Somerset boys basketball takes on Twin Cities powerhouse
Searching out new challenges brought the Somerset boys basketball team into a non-conference game with Totino-Grace last Tuesday.
Totino-Grace is a top-quality Twin Cities program, with a 12-3 record in the North Suburban Conference. The game was the challenge the Spartans had hoped for, but they came out on the losing end of a 65-56 decision.
This was Somerset’s second loss of the season against nine victories. The Spartans are back in action this Thursday, playing at St. Croix Falls. This will be a double-header, with the girls varsity game at 6:30 p.m. and the boys varsity game at 8 p.m.

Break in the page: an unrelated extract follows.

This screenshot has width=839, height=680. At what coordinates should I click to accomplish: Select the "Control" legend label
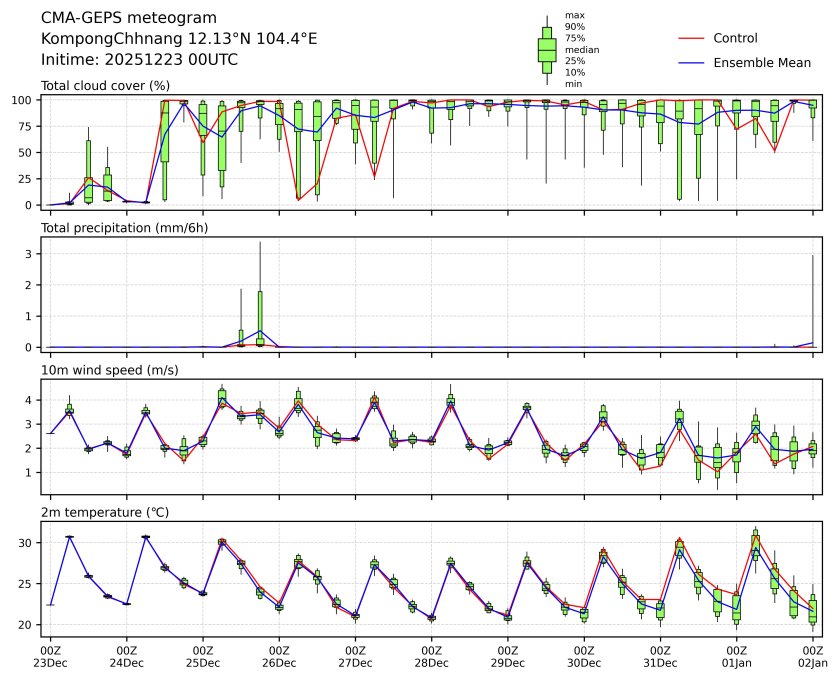(735, 39)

The Spartans will battle for the Middle Border Conference lead next Tuesday. Somerset (7-1 in MBC) will host Prescott (9-0 in MBC). Prescott won 57-45 when the two teams collided in Prescott on Dec. 20.
This was a good match of two teams that can make things happen with their defense. The Spartans were able to force Totino-Grace into 21 turnovers, but the Eagles also used a sturdy press to force Somerset to turn the ball over 18 times.
Totino-Grace led 18-15 after the first quarter, but the game pivoted on the second quarter. Totino-Grace shut off Somerset’s offense, outscoring the Spartans 13-3 in the quarter. The Eagles maintained an 8-12 point lead for most of the second half, thanks to some accurate outside shooting. The Eagles were 8-17 from the three-point arc.
“We didn’t defend well in the half court,” said Somerset coach Brent Larson. “We got dinged on some stagger screens.”
Senior guard Jack Emmert led the Spartans with 19 points and three assists. He and Gaelin Elmore each recorded five steals. Elmore also accounted for 15 points and 10 rebounds.
Larson said Elmore rose to the occasion to battle with Totino-Grace’s talented post players.
“Gaelin played his best defense in his four years. He was energetic on offense and defense,” Larson said.
The main reason for scheduling teams like Totino-Grace and Tartan is to give the Spartans a knowledge of what the team needs to do when facing top-quality opponents.
“I think we learned a lot,” Larson said. “We learned we have to run the offense and that we can compete with good teams.”